According to his campaign team, two top lawyers definitively settled the question of whether Sen. Ted Cruz (R-Texas) is eligible to run for president with an article published in the Harvard Law Review earlier this month.
In an email to Business Insider last week, Cruz’s senior adviser Catherine Frazier said the campaign is pointing any reporters who ask about Cruz’s eligibility to the March 11 article by Neal Katyal and Paul Clement.
“Any coverage on this issue should include the Harvard Law Review article by Katyal and Clement,” Frazier wrote.
Questions have been raised about Cruz’s eligibility due to the fact he was born in Canada to an American mother and a Cuban-born father.

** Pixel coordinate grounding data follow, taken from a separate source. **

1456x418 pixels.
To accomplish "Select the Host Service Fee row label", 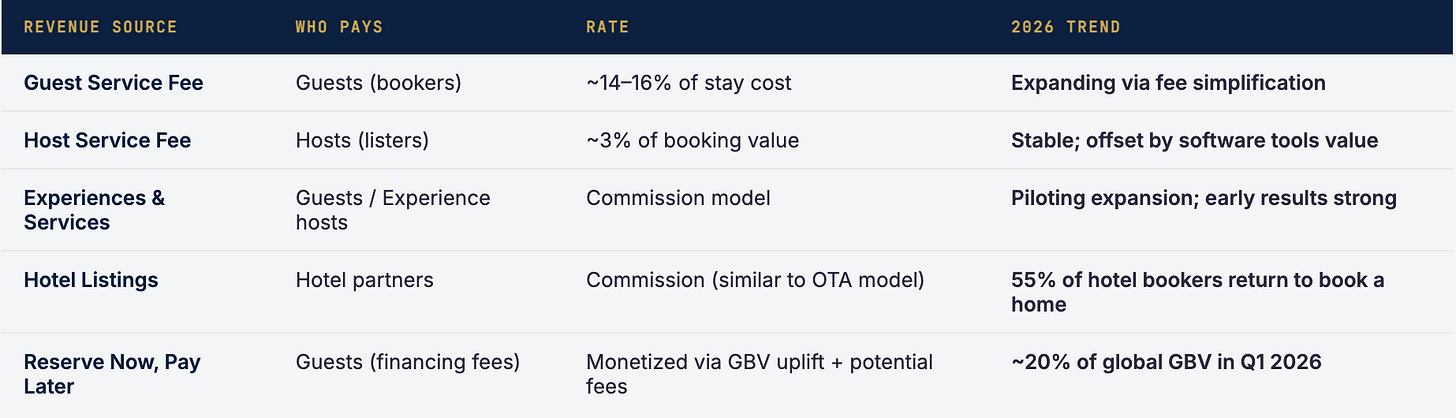I will [107, 141].
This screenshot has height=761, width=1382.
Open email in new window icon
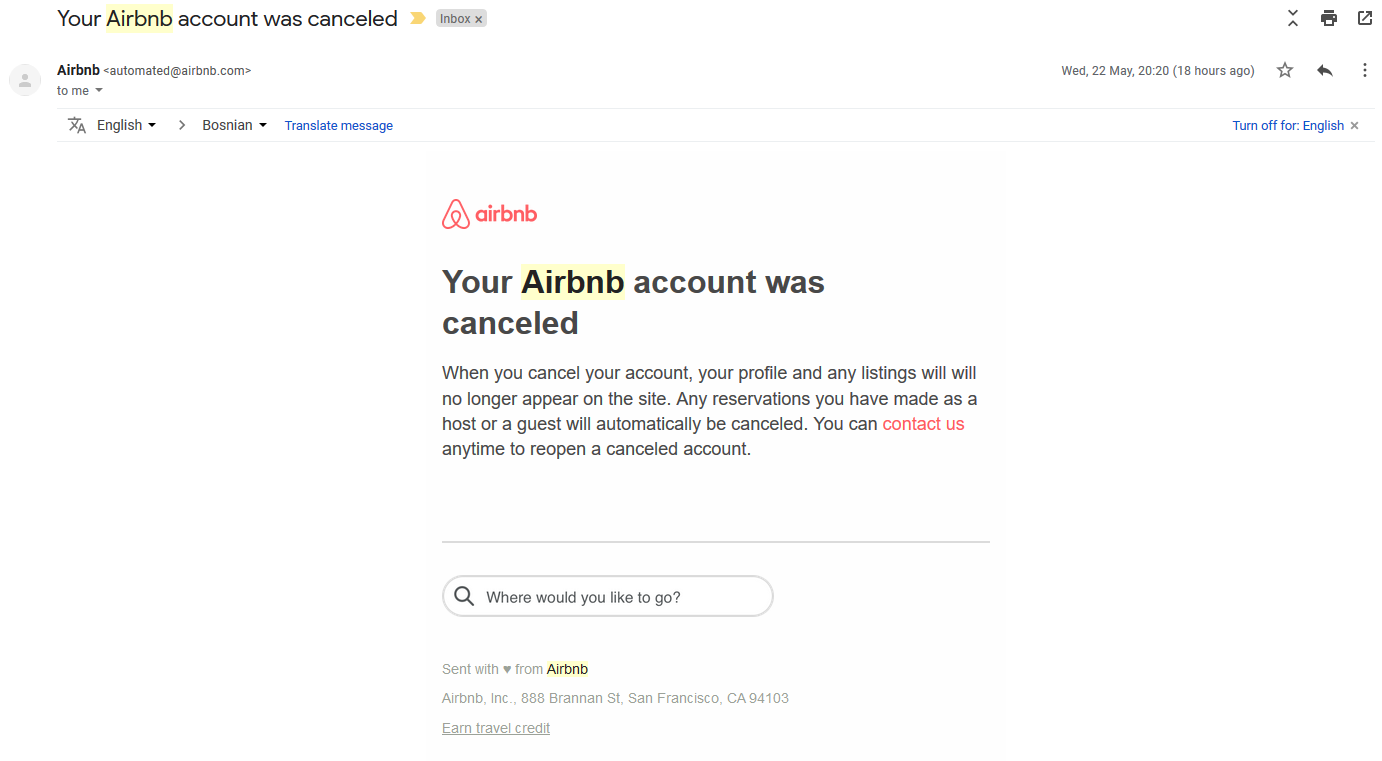(x=1365, y=18)
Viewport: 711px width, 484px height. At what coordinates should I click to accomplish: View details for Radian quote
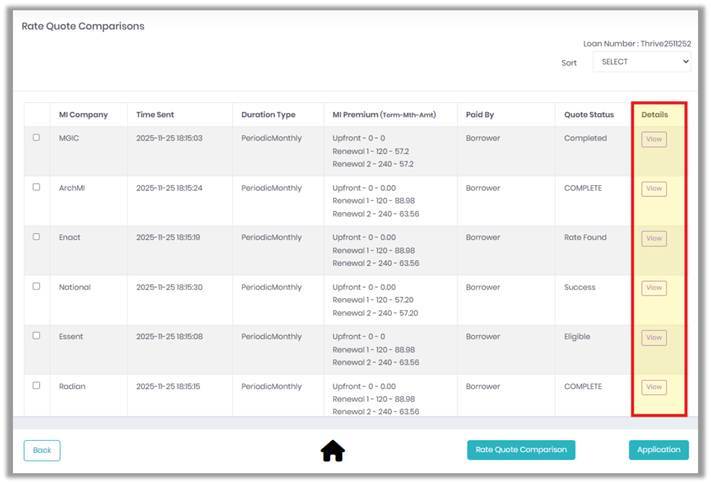[x=654, y=387]
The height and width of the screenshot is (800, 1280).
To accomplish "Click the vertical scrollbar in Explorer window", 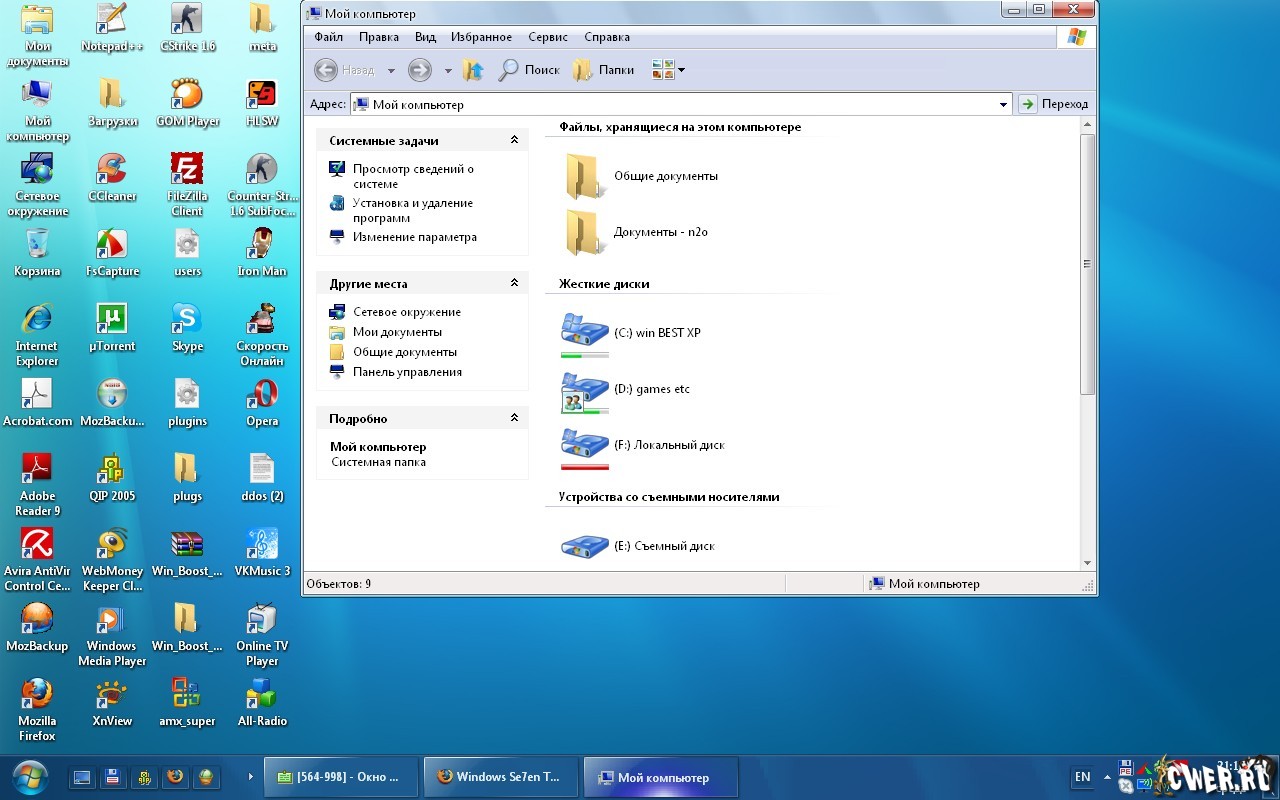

Most experts agree his mother’s American citizenship makes him a “natural born citizen,” which is one of the constitutional requirements for presidential eligibility. However, in an analysis of the issue published by Politifact in 2013, they concluded there is the “tiniest sliver of uncertainty” about whether Cruz is legally eligible to be president because the phrase “natural born citizen” has never been explicitly defined by a Constitutional amendment or Supreme Court ruling.
In their article, Katyal and Clement argue there is no uncertainty whatsoever about whether children of American citizens who were born abroad are “natural born citizens.”
Both Katyal and Clement have served as the Acting Solicitor General of the United States. Katyal held the post in the administration of President Barack Obama while Clement served under President George W. Bush. They began their article by noting that they may have different political views, but are in complete agreement about the definition of a “natural born citizen.”
“We have both had the privilege of heading the Office of the Solicitor General during different administrations,” they wrote. “We may have different ideas about the ideal candidate in the next presidential election, but we agree on one important principle: voters should be able to choose from all constitutionally eligible candidates, free from spurious arguments that a U.S. citizen at birth is somehow not constitutionally eligible to serve as President simply because he was delivered at a hospital abroad.”
In their article, Katyal and Clement claimed “the phrase ‘natural born Citizen’ has a specific meaning: namely, someone who was a US citizen at birth with no need to go through a naturalization proceeding at some later time.” They argued “all the sources routinely used to interpret the Constitution” are clear on this definition.
Specifically, Katyal and Clement cited British common law, which they said “recognised that children born outside of the British Empire to subjects of the Crown were subjects themselves and explicitly used ‘natural born’ to encompass such children” in the 18th Century. They also argued the First Congress in the US and the Naturalization Act of 1790 similarly explicitly defined children born to Americans in foreign countries as “natural born citizens.”
In their conclusion, Katyal and Clement said there’s “no question” about Cruz’s eligibility to run for president.
“Despite the happenstance of a birth across the border, there is no question that Senator Cruz has been a citizen from birth and is thus a ‘natural born Citizen’ within the meaning of the Constitution,” they wrote.
Katyal declined to comment when Business Insider asked if he had been in communication with Cruz’s campaign and was aware they were citing his article. Clement did not respond to a similar request for comment.